Start of Passage
Doctors' Children Avoid MMR in UK
Daily Mail 2003 May 3
http://www.dailymail.co.uk/health/article-179088/Doctors-children-avoid-MMR.html
Full text:
Two out of five children being given single vaccines instead of the
MMR jab have parents who are medically trained, a survey has revealed.
Critics claim it shows that doctors and nurses are more worried about
the possible health risks of the triple vaccination than they are prepared
to admit in public.
Their action also flies in the face of Government policy and official
attempts to persuade parents to allow their children to have the MMR
injection.
The report by private healthcare group Direct Health 2000 analysed
data for 58,000 children who have completed courses of single vaccines since
1999.
Of these, almost 23,000 had at least one parent who is medically
trained, including GPs, hospital and practice nurses, health visitors and
even consultants.
End of Passage
Start of Records provided
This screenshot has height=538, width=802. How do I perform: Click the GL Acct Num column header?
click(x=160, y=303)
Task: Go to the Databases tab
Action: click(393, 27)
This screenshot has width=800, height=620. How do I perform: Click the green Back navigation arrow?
End of Records provided
_Prompt A_
Decide whether each statement agrees with the MMR article. Answer yes or no, and quote the deciding words.
(i) The Direct Health 2000 report drew on data for 58,000 children.
(ii) Critics claim that doctors and nurses speak openly in public about their worries over the triple vaccination.
(iii) Official efforts aim to persuade parents to choose single vaccines instead of the MMR jab.
_Prompt B_
Write the next part of the MMR article, picking up after its final sentence.
The rows play no part in the work that follows.

_Exercise response A_
(i) Yes: "analysed data for 58,000 children who have completed courses of single vaccines since 1999"
(ii) No: "doctors and nurses are more worried about the possible health risks of the triple vaccination than they are prepared to admit in public"
(iii) No: "official attempts to persuade parents to allow their children to have the MMR injection"

_Exercise response B_
Official statistics show that uptake of the MMR injection is at its
lowest level in over a decade. One in five two-year-olds have not been given
the jab combining vaccinations against measles, mumps and rubella.
Sarah Dean, Direct Health 2000 chief executive, said: “These
statistics indicate the strong pro-MMR stance adopted by the Health
Department is not believed by a large proportion of those who have to
promote it.
“It also weakens the perception that the debate about MMR is simply
the medical profession versus concerned parents when a lot of those
concerned parents are from the medical profession.”
Miss Dean, an ex-NHS nurse, added: “One GP told us that he felt
extremely guilty about bringing his son to us on a Saturday when he had been
advising patients to choose the combined MMR jab all week.”
The company is the UK’s largest provider of single vaccines and the
survey figures are drawn from its London clinic.
However, patterns at its other permanent and outreach clinics around
the UK are similar. In South Wales, the figure for the number of medically
trained parents is nearer 50 per cent.
The Government will not offer single jabs on the NHS, despite pressure
from campaigners, forcing those parents who want them to pay.
“The Department of Health has shown itself to be contemptuous of th
wishes of ‘ordinary’ parents in denying them a vaccination choice” said Miss
Dean.
“Perhaps it will be less pigheaded now it knows that a lot of the
people it pays are actively against its policy on MMR.”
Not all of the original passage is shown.